Staff at Latvian Football Federation Website
===Head coach history===

| Name | Years | Matches | Won | Drawn | Lost | Win % |
|---|---|---|---|---|---|---|
| LAT Artūrs Šketovs | 2022 | 5 | 1 | 1 | 3 | 20% |
| LAT Masimiljāno Bellarte | 2024 | 5 | 2 | 0 | 3 | 40% |

==Players==
===Current squad===
The following 14 players have been called up for the 2025 FIFA World Cup qualifying mini-tournament hosted in Sweden from 16 to 19 October 2024.

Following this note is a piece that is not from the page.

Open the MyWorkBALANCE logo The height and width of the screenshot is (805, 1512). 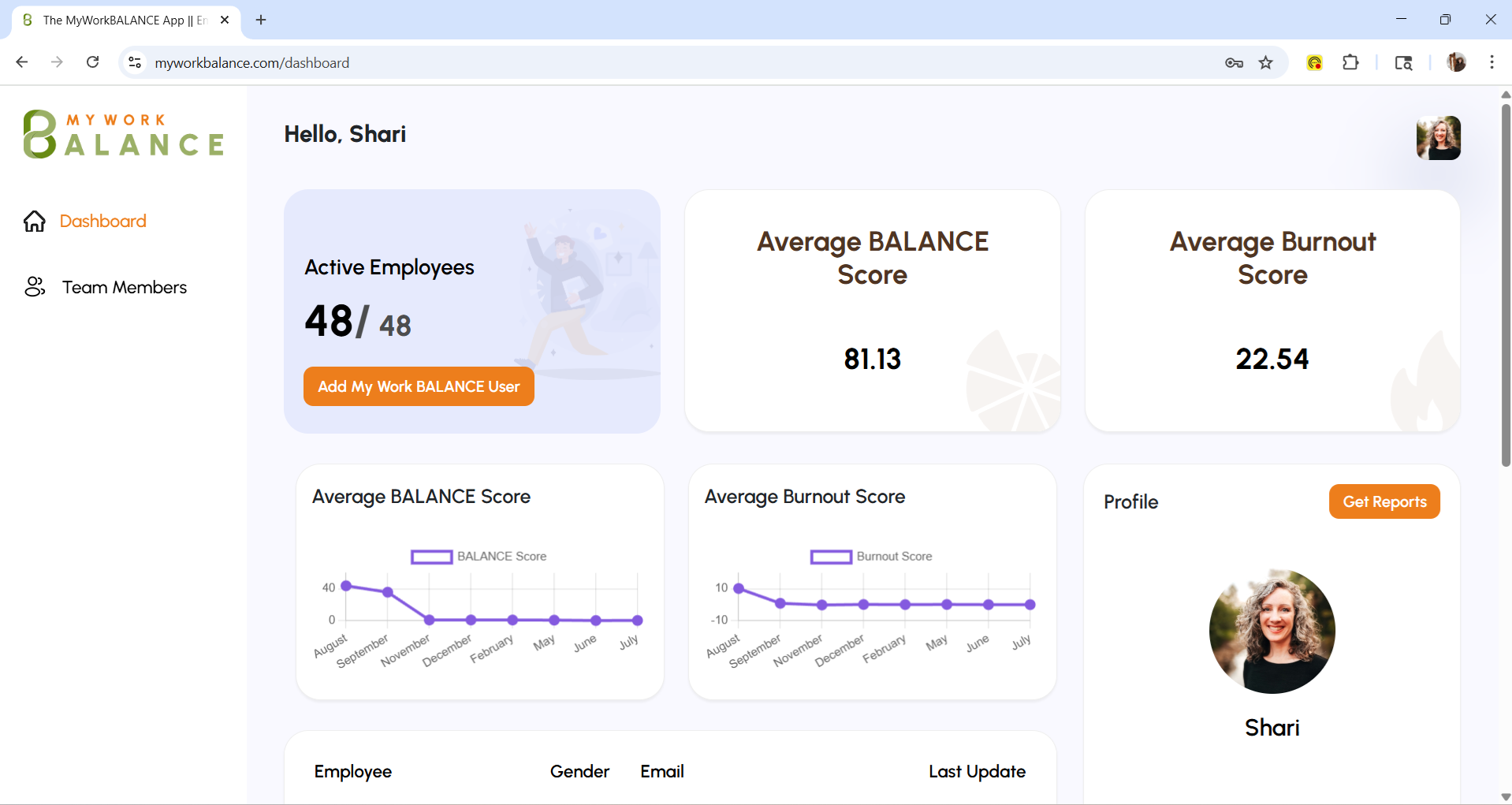(x=124, y=134)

| No. | Pos. | Player | Date of birth (age) | Caps | Goals | Club |
|---|---|---|---|---|---|---|
| 1 | GK | Kristiāna Orleana | 10 February 2003 (age 23) | 5 | 0 | FK Auda |
| 9 | GK | Linda Vīksniņa | 26 December 2000 (age 25) | 2 | 0 | SK Kuorsova |
| 12 | GK | Jekaterīna Ponomarenko | 3 March 2005 (age 21) | 1 | 0 | Riga FC Academy |
| 2 | FP | Linda Kazlauska | 20 January 2000 (age 26) | 0 | 0 | Riga FC Academy |
| 3 | FP | Tatjana Jakovele | 19 March 2005 (age 21) | 2 | 1 | Riga FC Academy |
| 4 | FP | Sannija Redzoba | 26 March 2004 (age 22) | 0 | 0 | Riga FC Academy |
| 5 | FP | Agnese Stolipina | 22 November 2001 (age 24) | 5 | 1 | Rēzeknes BJSS |
| 6 | FP | Jekaterina Ovsjankina | 9 November 2004 (age 21) | 8 | 2 | Rēzeknes BJSS |
| 7 | FP | Dārta Silgale | 23 November 2004 (age 21) | 5 | 0 | Talsu futbols/RFS Women |
| 8 | FP | Madara Ērika Paidere | 27 October 2004 (age 21) | 4 | 4 | FK Auda |
| 10 | FP | Jana Priecuma | 1 September 2006 (age 19) | 0 | 0 | Riga FC Academy |
| 11 | FP | Elizabete Samušenko | 5 April 1998 (age 28) | 2 | 0 | Rēzeknes BJSS |
| 13 | FP | Līna Kuzmina | 16 March 2000 (age 26) | 4 | 0 | Riga FC Academy |
| 14 | FP | Evelīna Sendija Čubare (Captain) | 19 March 1997 (age 29) | 3 | 0 | FK Auda |
| 15 | FP | Viktorija Višņakova | 9 May 2006 (age 20) | 2 | 0 | Rēzeknes BJSS |

==Competitive record==
=== FIFA Futsal Women's World Cup ===

| FIFA Futsal Women's World Cup record |  |  |  |  |  |  |  |  | Qualification record |  |  |  |  |  |
| Year | Position | Pld | W | D* | L | GF | GA | Pld | W | D* | L | GF | GA |
| PHI 2025 | Did not qualify |  |  |  |  |  |  | 3 | 0 | 0 | 3 | 1 | 19 |
| Total | 0/1 | — | — | — | — | — | — | 3 | 0 | 0 | 3 | 1 | 19 |

- Draws include knockout matches decided on penalty kicks.
=== UEFA Women's Futsal Championship ===

| UEFA Women's Futsal Championship record |  |  |  |  |  |  |  |  | Qualifying record |  |  |  |  |  |
| Year | Position | Pld | W | D* | L | GF | GA | Pld | W | D* | L | GF | GA |
| POR 2019 | Did not enter |  |  |  |  |  |  | Did not enter |  |  |  |  |  |
POR 2022
| HUN 2023 | Did not qualify |  |  |  |  |  |  | 3 | 0 | 0 | 3 | 1 | 18 |
| CRO 2027 | 3 | 1 | 0 | 2 | 4 | 17 |
| Total | 0/4 | — | — | — | — | — | — | 6 | 1 | 0 | 5 | 5 | 35 |

- Draws include knockout matches decided on penalty kicks.